### WHAT TO DO
Please tally the lines below that contain the word "Open" and reply with the total alone.
○ ○ ○ ○ ○ ○ ○
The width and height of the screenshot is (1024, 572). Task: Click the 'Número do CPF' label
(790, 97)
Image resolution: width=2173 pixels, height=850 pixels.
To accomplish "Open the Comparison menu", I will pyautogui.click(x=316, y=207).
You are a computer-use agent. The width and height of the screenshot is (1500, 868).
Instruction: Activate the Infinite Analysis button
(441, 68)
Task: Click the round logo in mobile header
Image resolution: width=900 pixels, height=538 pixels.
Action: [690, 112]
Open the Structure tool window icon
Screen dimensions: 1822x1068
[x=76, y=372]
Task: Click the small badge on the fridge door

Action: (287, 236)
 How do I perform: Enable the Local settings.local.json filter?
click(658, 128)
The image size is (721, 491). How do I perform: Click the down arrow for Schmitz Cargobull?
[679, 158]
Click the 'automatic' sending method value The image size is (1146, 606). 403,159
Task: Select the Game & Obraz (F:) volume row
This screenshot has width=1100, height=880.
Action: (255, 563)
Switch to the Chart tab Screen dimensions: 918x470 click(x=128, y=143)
○ ○ ○ ○ ○ ○ ○
### FINISHED EXERCISE
2